Swapping isn't just about skills. Enemies come in two types: possessed corpses and raw specters. Specters are the standard enemy, and Red's enchanted weaponry is designed to make short work of them. If a specter finds a corpse on the battlefield, they can possess it and transform it into a shambling zombie. The zombies are strong and durable, and they also gain benefits depending on the possessing specter, ranging from granting shields to dodging bullets. Antae's punches inflict increased damage to possessed enemies. Once a corpse is defeated, the spirit is freed, but particularly strong attacks (like Banish attacks) can sometimes take out both at the same time.

Combat is largely fun. Swapping between characters gives the gameplay a good rhythm, and it's fun to switch between ranged and melee combat , since the gun takes time to reload and you need to time shots for maximum effectiveness. It isn't too different from other games of the ilk, but it's a competent and enjoyable combat system.

Banishers' largest problem is a lack of interesting enemies to fight. You're introduced to most of the enemies early on, and only rarely does the list expand. I often reached the end of a side-quest where I was supposed to fight a tough enemy, and it was the same large reddish specter I'd fought dozens of times before. Combine that with a relatively slim list of abilities, and the game feels like it's stretched too thin. The gameplay is padded by adding modifiers to fights, but that usually boils down to one specific type of attack inflicting reasonable damage, making the skirmishes feel more limited.

The equipment system in Banishers doesn't exactly help. You have a series of different pieces of equipment that you can find, allowing you to power up both Red and Antae. Most give you a stat boost and a specific passive ability, and every piece of equipment can be upgraded to make anything endgame-worthy. Once you get a passive ability that works for your play style, there's no reason to swap to different equipment. A lot of my endgame equipment was stuff that I'd found early on, so a lot of loot feels meaningless.

The equipment system also impacts side-quests. There are two types of side-quests: Hauntings, which end in the Blame/Ascend/Banish mechanic, and the more standard kind. Hauntings are worthwhile, since you get Essence to power up Antae's moves and the plot beats can be intriguing. The rewards feel lacking: some EXP and an occasional item. Even the hidden chests, which require a bit of puzzle-solving, only grant a small scattering of crafting materials that are bountiful in the game.

Early on, Banishers feels genuinely engaging and exciting, but it doesn't have the sense of escalation and growth that is necessary to sustain a 30-hour action RPG. Beyond a certain point, I groaned every time a fight began because I knew it was going to be the same enemies and the same fight. The boss fights remain engaging, and the game could use a few more of those. It feels like an engaging 10- to 15-hour game that's been padded out to full length via some bland, open-world mechanics.

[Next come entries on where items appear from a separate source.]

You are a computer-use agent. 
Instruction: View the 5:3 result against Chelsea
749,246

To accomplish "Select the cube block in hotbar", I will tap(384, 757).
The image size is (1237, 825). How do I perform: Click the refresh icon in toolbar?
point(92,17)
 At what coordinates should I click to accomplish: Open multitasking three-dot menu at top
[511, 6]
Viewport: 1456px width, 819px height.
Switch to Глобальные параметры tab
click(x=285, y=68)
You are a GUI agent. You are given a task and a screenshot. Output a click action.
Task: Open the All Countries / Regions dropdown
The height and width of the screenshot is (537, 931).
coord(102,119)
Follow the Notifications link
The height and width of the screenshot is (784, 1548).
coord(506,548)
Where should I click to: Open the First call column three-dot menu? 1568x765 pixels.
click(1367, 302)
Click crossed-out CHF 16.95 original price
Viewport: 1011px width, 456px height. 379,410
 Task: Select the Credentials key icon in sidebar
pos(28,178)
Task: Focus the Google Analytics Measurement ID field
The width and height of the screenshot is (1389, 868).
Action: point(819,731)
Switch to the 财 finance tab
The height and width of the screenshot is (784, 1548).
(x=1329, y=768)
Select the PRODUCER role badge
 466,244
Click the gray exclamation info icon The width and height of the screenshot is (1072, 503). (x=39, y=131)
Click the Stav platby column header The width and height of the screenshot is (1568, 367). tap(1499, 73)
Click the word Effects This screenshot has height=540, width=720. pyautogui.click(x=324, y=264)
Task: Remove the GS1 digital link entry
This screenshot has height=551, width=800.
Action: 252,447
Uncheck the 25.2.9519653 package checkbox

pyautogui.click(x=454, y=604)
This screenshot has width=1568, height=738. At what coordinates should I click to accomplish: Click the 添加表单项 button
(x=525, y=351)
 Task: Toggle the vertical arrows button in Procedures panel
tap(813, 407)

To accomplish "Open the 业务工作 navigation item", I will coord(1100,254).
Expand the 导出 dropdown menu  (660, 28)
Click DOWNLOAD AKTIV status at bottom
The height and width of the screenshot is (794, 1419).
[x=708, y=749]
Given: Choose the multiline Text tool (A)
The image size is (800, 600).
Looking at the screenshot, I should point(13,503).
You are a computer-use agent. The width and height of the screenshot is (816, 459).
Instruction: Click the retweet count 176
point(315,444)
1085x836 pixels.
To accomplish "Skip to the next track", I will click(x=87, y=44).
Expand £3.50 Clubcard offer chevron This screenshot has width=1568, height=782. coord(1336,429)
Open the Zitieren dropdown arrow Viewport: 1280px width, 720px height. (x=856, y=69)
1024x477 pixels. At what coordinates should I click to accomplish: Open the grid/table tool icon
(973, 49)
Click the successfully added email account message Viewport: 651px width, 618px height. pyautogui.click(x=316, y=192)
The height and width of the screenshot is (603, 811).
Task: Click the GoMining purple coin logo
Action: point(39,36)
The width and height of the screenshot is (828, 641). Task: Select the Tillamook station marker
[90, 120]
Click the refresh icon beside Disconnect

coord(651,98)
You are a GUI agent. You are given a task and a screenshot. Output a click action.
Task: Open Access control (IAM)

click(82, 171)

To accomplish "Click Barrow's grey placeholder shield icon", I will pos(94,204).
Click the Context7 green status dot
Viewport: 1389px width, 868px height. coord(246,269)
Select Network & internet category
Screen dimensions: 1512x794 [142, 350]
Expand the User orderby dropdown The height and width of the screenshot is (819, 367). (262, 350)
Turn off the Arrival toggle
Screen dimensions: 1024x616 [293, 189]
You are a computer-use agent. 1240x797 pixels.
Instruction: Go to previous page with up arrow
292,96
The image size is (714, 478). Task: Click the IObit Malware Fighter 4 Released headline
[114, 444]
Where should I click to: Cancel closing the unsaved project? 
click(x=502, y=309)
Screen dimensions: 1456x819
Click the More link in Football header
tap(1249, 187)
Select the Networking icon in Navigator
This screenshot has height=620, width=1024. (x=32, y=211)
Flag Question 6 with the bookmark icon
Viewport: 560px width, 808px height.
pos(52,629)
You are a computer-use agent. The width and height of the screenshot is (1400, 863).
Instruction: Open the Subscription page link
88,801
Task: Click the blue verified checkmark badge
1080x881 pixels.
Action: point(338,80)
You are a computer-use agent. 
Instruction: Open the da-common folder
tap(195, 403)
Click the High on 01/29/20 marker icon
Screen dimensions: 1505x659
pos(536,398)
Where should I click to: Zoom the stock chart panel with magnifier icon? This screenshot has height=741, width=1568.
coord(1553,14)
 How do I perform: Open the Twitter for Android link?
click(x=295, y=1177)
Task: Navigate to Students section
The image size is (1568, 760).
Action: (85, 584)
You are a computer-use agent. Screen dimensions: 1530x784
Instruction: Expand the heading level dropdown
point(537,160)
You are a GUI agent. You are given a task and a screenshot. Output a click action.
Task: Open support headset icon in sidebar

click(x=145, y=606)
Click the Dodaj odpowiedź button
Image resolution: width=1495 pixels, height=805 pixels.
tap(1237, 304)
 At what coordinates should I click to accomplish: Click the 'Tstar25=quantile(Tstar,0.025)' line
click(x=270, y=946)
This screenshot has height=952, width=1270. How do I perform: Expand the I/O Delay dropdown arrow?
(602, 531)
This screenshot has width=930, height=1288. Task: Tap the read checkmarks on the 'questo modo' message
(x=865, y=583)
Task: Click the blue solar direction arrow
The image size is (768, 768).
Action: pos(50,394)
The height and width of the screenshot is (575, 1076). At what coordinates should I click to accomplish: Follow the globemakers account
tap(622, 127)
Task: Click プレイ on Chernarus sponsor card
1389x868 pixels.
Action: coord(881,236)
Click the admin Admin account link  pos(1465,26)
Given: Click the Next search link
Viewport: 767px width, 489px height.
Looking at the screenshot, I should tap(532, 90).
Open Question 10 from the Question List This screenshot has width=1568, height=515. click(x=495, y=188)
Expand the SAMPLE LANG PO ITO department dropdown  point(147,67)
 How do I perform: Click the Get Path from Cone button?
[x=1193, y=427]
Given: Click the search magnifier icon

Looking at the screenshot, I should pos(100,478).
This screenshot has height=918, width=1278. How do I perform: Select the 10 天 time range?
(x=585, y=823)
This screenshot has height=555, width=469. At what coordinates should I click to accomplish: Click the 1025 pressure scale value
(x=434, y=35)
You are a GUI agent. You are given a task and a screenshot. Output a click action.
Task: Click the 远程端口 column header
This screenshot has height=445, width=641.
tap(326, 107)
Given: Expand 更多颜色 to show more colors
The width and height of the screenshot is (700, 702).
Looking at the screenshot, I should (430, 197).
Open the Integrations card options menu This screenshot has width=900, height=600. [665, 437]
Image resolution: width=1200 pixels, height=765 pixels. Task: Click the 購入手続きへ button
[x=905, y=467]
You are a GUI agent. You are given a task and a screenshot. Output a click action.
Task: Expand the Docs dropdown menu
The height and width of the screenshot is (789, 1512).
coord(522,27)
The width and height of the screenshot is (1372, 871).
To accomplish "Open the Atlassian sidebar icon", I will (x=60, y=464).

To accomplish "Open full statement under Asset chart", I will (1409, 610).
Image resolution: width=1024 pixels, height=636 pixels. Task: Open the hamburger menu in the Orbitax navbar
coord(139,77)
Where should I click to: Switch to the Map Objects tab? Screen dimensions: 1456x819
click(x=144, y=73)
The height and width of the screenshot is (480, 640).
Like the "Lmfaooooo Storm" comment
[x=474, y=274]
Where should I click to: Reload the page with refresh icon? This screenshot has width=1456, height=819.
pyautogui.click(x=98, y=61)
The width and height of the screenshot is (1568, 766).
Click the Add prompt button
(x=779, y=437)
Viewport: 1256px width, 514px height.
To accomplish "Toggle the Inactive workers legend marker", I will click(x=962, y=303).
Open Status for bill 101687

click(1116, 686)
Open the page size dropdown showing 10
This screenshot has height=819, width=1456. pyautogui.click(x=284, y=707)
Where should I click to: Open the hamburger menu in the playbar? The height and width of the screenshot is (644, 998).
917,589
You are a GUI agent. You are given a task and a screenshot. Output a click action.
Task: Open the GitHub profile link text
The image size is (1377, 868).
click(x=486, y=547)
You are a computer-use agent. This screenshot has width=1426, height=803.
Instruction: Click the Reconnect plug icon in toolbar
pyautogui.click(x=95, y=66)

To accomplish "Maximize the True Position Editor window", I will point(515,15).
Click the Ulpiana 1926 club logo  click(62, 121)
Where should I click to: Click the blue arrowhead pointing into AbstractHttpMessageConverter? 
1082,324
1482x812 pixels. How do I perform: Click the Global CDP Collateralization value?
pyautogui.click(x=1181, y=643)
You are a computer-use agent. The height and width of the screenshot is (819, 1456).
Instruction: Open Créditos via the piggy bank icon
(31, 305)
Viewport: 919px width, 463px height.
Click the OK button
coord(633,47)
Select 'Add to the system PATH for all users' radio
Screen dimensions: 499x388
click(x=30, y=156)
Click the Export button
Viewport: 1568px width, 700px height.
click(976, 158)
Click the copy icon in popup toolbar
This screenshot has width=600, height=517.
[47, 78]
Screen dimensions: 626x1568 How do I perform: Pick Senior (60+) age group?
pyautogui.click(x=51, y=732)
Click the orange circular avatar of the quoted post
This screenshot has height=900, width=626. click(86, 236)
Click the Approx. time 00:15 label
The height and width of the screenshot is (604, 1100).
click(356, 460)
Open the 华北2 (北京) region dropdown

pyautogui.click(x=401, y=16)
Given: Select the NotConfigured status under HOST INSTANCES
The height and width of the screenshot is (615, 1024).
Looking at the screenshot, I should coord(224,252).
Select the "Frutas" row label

Banishers is a reasonably good-looking game. The facial animations are frequently on the mark, and the game does a good job of making its relatively limited environments shine. While it looks good, the performance is often rather poor. Even in Performance mode, the frame rate hitched and jerked, and the act of opening the menu froze the entire world for three or four seconds before popping up the menu, which was both annoying and distracting. It's not unplayable, but it feels poorly optimized. The voice acting is excellent. Red and Antae absolutely sell the central story and elevate things above and beyond. Some of the side characters veer toward the cheesy, but they're not around very much, so it doesn't detract from the strong vocal performances.

Banishers: Ghosts of New Eden is a great example of less being more. What it does well, it does very well, but those elements are bogged down in a needlessly large, open world that's been padded out with thin gameplay. When you reach the meat of the game, it's usually worth the effort, but there's so much dilution that it has difficulty shining through. The poor performance also makes the tedious elements feel more so. Like its main characters, Banishers is stuck in limbo between excellence and blandness, and I can only hope that any sequel will focus on quality over quantity.